start PAGE

Spy-Gate Knocked Out Russia-Gate; Italy's New Euroskeptic Coalition Government

The potential for enlistment into the fight for a new system is shown in Italy, where citizens voted March 4, against the anti-nation EU policies. The Italian vote was a continuation of the uprising against Wall Street/City of London economic and geopolitical killer practices, as seen in the 2016 Brexit vote, the 2016 Trump vote, the Austrian 2017 vote, and other manifestations. This uprising process hasn't stopped, but it must go somewhere. That is our responsibility, with the LaRouche Four Cardinal Laws, and the optimism of truth.

The enemy is completely deranged at the very thought of an Italian government coming together, favorable to any of the precepts of the LaRouche Four Laws. The two parties 5-Star and Lega are on record for a Glass-Steagall bank reorganization, and a credit institution. Italian President Sergio Matarella is to announce his decision tomorrow, about a possible M5S/Lega government. Opponents are hysterical. Germany's Second TV station said that Brussels must deal with Italy like a wild horse: put a gag-bit on her, and rein her in. Germany's senior CDU Member of the European Parliament Elmar Brok is presenting horror scenarios: "The Italian economy will collapse. The Italian banks will collapse." Note that Brok supported the British/Obama-orchestrated 2014 Maidan Nazi coup against Ukraine, after that nation's government chose not to align with the EU [in favor of the Russian-led Eurasian Economic Union -- JWS].

end PAGE
start DATA

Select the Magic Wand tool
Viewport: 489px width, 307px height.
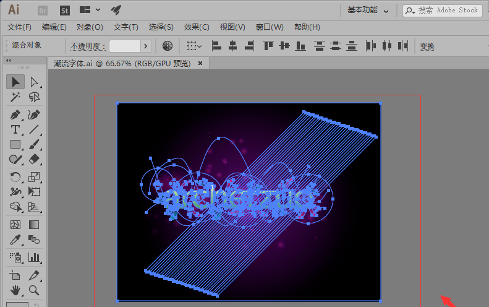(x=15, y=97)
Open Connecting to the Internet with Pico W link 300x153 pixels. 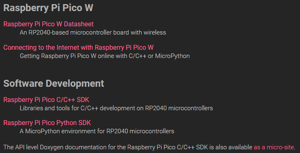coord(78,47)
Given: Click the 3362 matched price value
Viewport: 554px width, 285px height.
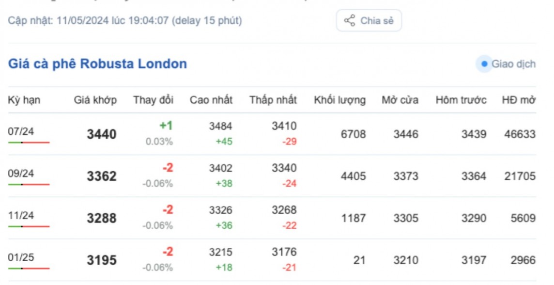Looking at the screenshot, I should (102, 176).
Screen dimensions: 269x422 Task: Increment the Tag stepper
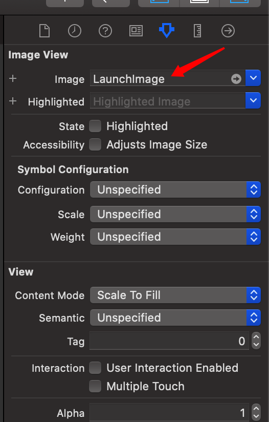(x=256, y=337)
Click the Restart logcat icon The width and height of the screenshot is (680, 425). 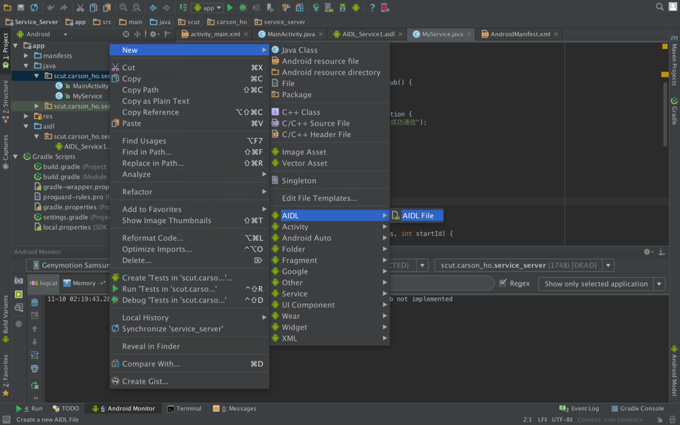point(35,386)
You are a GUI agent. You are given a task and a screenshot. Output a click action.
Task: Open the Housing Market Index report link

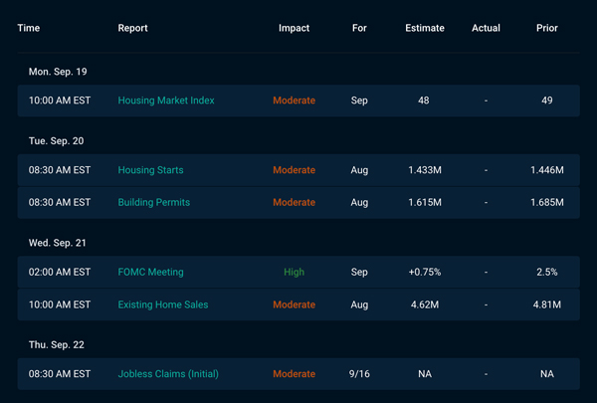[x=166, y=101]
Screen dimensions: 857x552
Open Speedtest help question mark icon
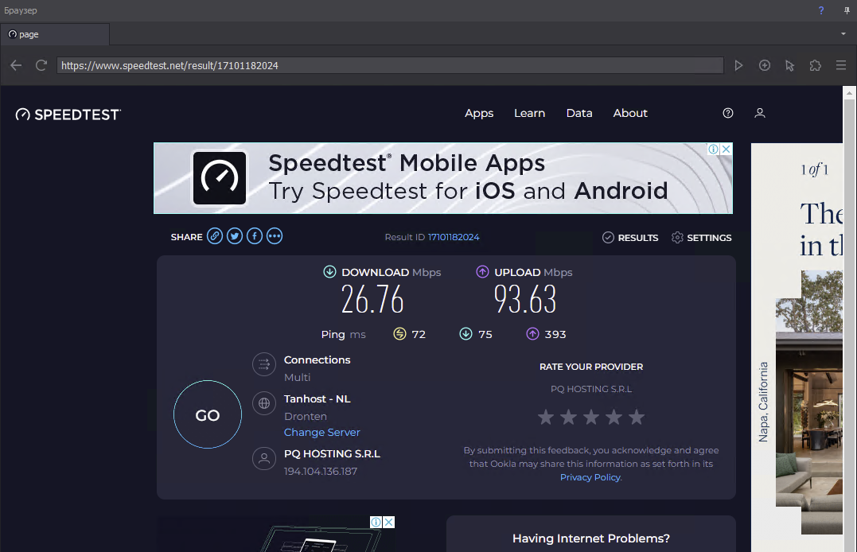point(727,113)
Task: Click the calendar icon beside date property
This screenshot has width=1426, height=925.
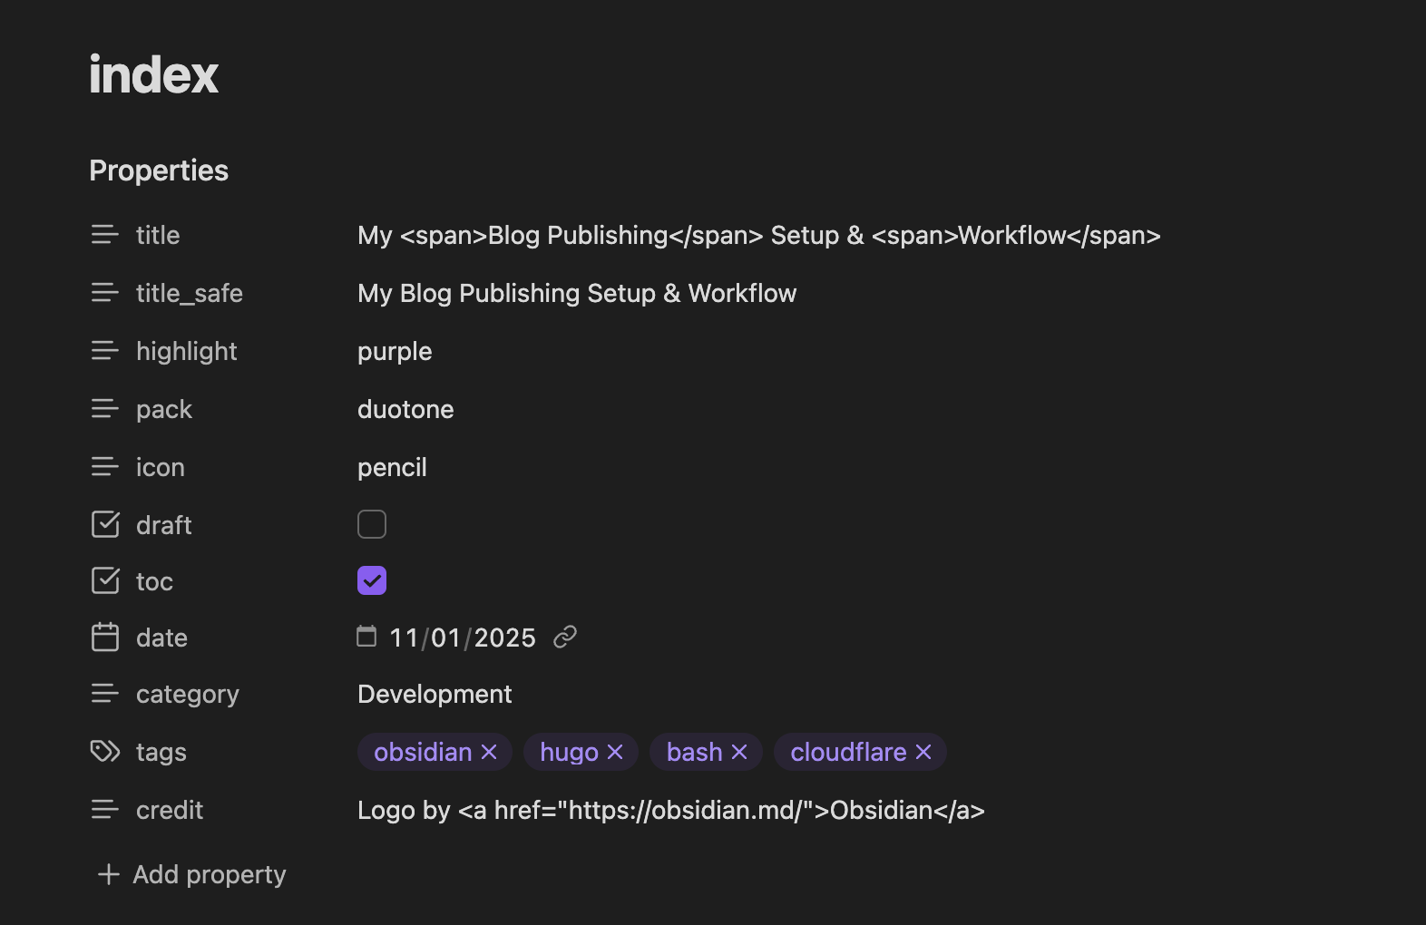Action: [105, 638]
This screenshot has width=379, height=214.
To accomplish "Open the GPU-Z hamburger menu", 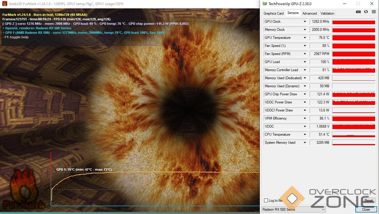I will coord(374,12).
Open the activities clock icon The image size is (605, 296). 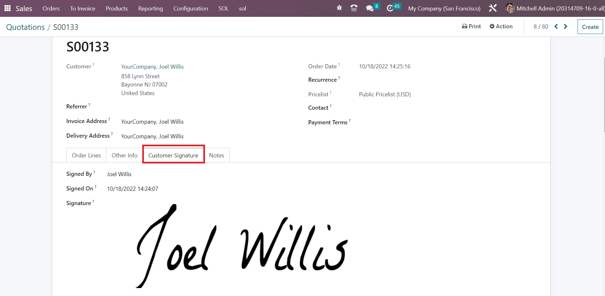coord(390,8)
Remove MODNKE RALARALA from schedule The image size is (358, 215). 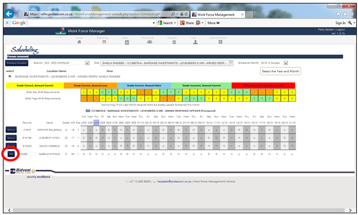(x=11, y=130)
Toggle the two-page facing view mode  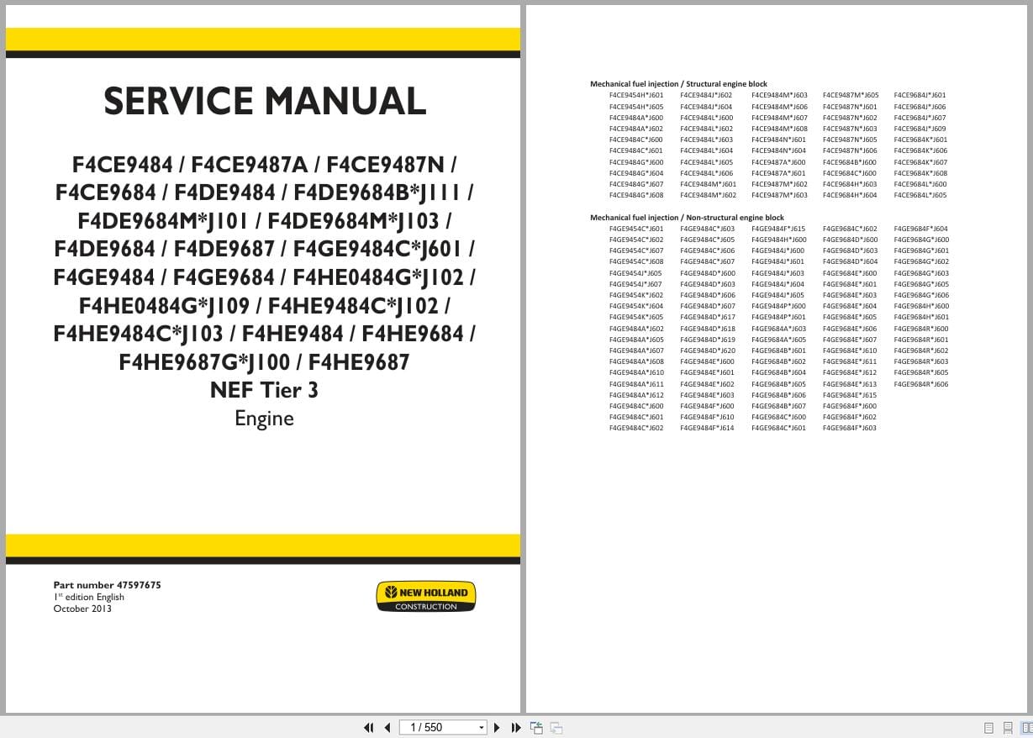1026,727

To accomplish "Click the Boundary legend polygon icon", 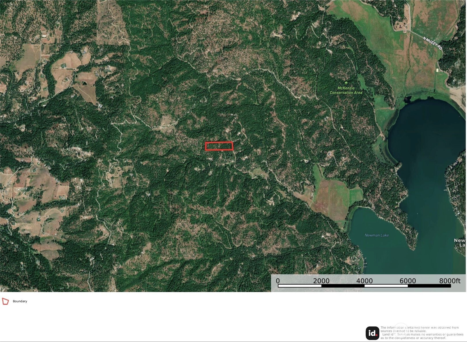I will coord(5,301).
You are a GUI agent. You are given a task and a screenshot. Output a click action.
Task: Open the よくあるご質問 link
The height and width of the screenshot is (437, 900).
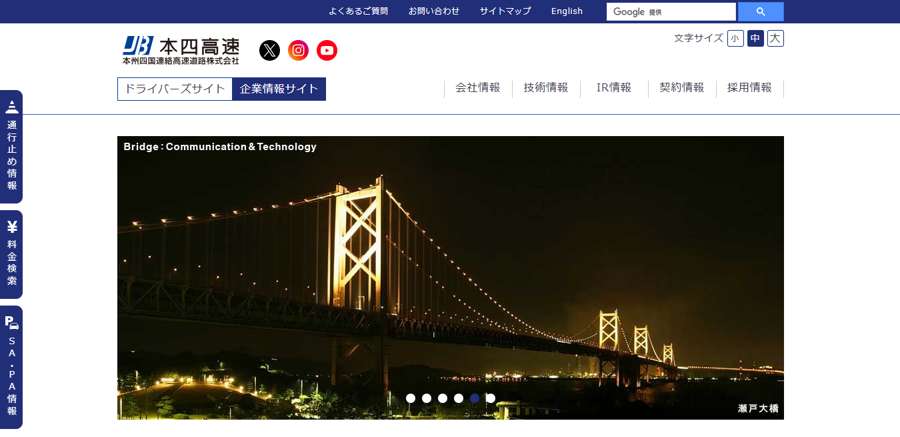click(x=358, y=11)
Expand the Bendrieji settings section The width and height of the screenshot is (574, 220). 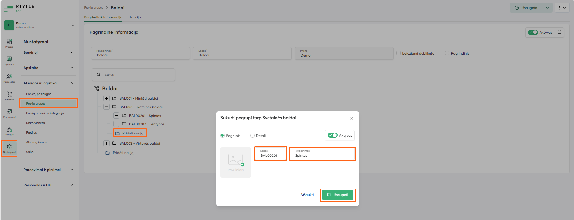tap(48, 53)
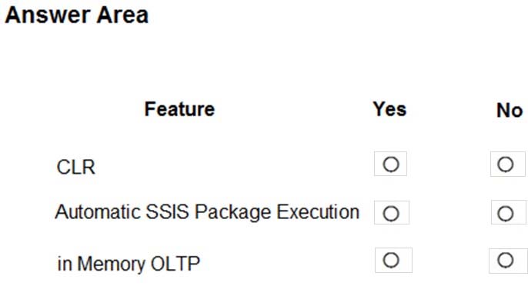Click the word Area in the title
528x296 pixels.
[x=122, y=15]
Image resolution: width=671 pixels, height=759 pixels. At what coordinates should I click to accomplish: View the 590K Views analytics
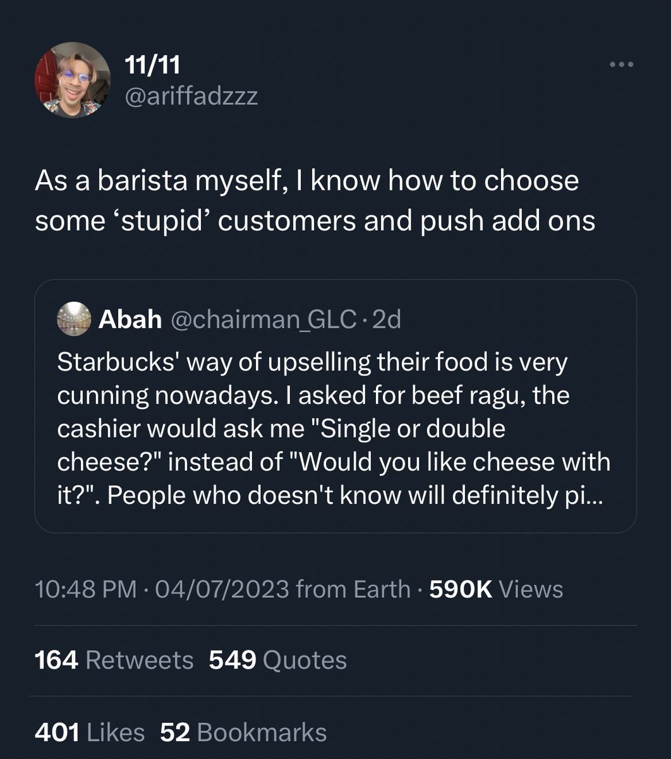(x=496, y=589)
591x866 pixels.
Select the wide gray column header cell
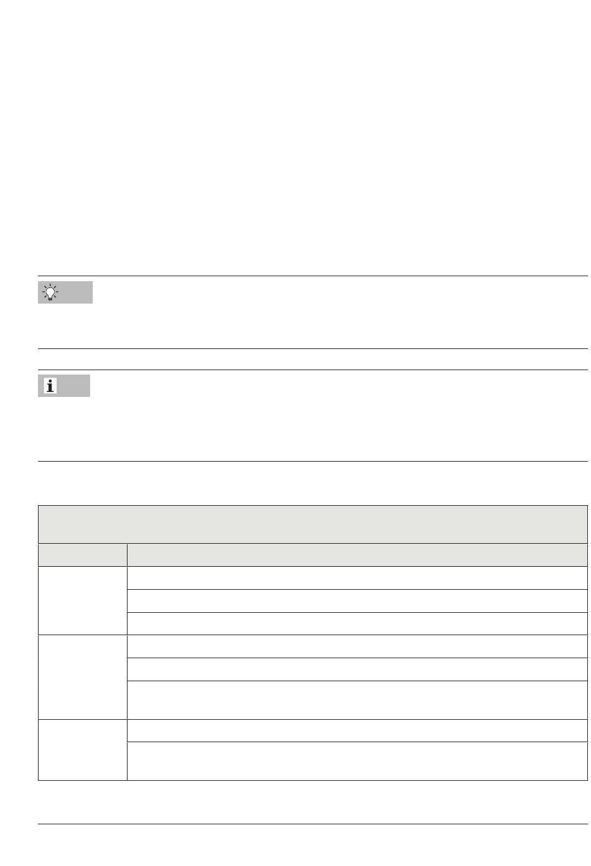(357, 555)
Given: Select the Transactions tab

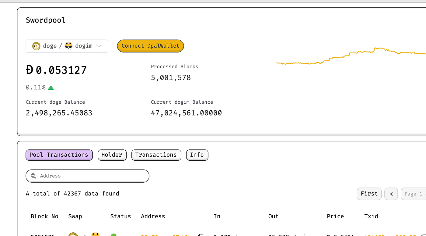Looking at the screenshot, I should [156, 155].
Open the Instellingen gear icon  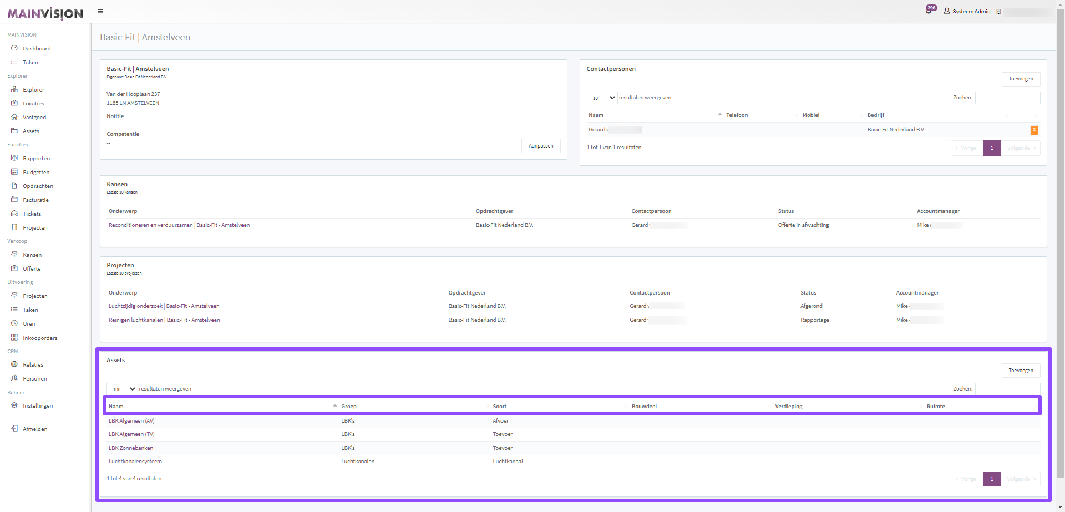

end DATA

REQUIREMENTS:
a. From the article on Italy's coalition government, quote the passage that starts at "Spy-Gate Knocked Out" and ends at "optimism of truth.".
b. List the earlier votes that the article on Italy's coalition government names as examples of the uprising that the Italian vote continued.

THE REPLIES:
a.
Spy-Gate Knocked Out Russia-Gate; Italy's New Euroskeptic Coalition Government

The potential for enlistment into the fight for a new system is shown in Italy, where citizens voted March 4, against the anti-nation EU policies. The Italian vote was a continuation of the uprising against Wall Street/City of London economic and geopolitical killer practices, as seen in the 2016 Brexit vote, the 2016 Trump vote, the Austrian 2017 vote, and other manifestations. This uprising process hasn't stopped, but it must go somewhere. That is our responsibility, with the LaRouche Four Cardinal Laws, and the optimism of truth.

b.
- The 2016 Brexit vote
- The 2016 Trump vote
- The Austrian 2017 vote